Meta’s push to build one AI model to power videos across platforms could be an oversight nightmare, experts warn

[Photo: aap Arriens/NurPhoto via Getty Images]

BY Chris Stokel-Walker3 minute read

When Facebook head Tom Alison announced at a conference earlier this month that Meta would be using AI to overhaul its video recommendation system across its platforms, the news didn’t exactly light the world on fire. The company already uses different recommendation models for videos on each of its services; now it plans to bring them all under one roof. “If we get this right, not only will the recommendations be kind of more engaging and more relevant,” Alison said at the time, “but we think the responsiveness of them can improve as well.”

But contained in that quote is a subliminal, potentially unnerving truth: Meta’s platforms—already places where, despite the company’s efforts, misinformation can spread quickly and content moderation frequently misfires—might now become even more difficult to monitor, thanks to advancements in AI.

“Rather than being a way to simply keep people on and engaging in platforms, recommendation AIs are now seen as part of the product offered by platforms to end users,” says Liam McLoughlin, a lecturer at the University of Liverpool specializing in content moderation and social media.

To be clear, Meta is already using AI in video recommendation. The change would be in efficiency: Whereas before it was running and maintaining separate recommendation algorithms for each of its products, now Meta hopes to utilize the same underlying AI algorithms across many of its apps. 

“From a tech stack point of view and an engineering and building point of view, it makes sense that they would, once fully tested, spread it out across all their platform and all its features,” says social media analyst Matt Navarra.

Tests of the new model undertaken last year on Reels saw significant improvements in user retention, Alison told conference attendees. Users spent between eight and 10% more time watching Reels—data that showed the new model worked. (Meta didn’t respond to Fast Company’s request for comment.)

However, the University of Liverpool’s McLoughlin reckons Meta will have to tread carefully. “Users have particular affordances for each platform and might prefer the separation between recommendation systems currently in place,” he says. A similar concern—the idea that your Instagram persona may be quite different to your Facebook one—was raised when Meta revealed its Twitter-like social network, Threads, last year.

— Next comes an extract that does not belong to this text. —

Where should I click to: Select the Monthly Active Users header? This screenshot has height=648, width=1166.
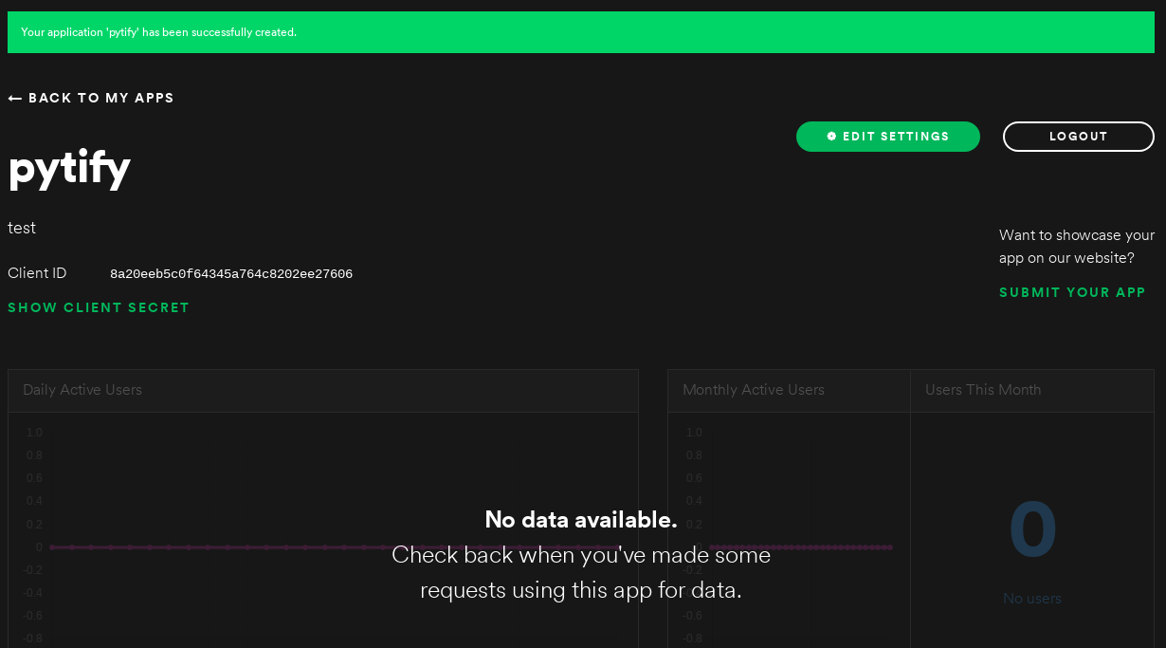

“Oh god, they’re trying to be TikTok, aren’t they?” says Carolina Are, an innovation fellow at Northumbria University, who focuses on online content moderation and censorship. Are worries about over specification—sometimes called overfitting in AI terminology—in recommendation systems across the Meta family of apps. “This effectively means they are going with the Reels-first approach and letting Reels lead over all other content by targeting the algorithm on them and then making everything related,” she says.

That approach doesn’t make sense for Are because, as she points out, it could mean that watching a singer perform live for a prolonged period could mean that a user is shown content across all Meta’s apps relating to that singer.

There’s another interesting wrinkle to Meta’s AI algorithm changes—and one that will test CEO Mark Zuckerberg’s claim that his company “will generally want to lean towards open source” when it comes to developing AI algorithms. “They surely wouldn’t make it open-source because they thrive off business secrets, so I don’t see that happening,” says Are. Part of the reason it’s taken more than three years since the August 2020 release of Instagram Reels for the app to overtake TikTok in app download figures is because TikTok’s proprietary algorithm helped keep users engaged on the app while Reels gave a less fulfilling experience. That algorithm is also why people still spend 50% more time on TikTok than Reels on an average day.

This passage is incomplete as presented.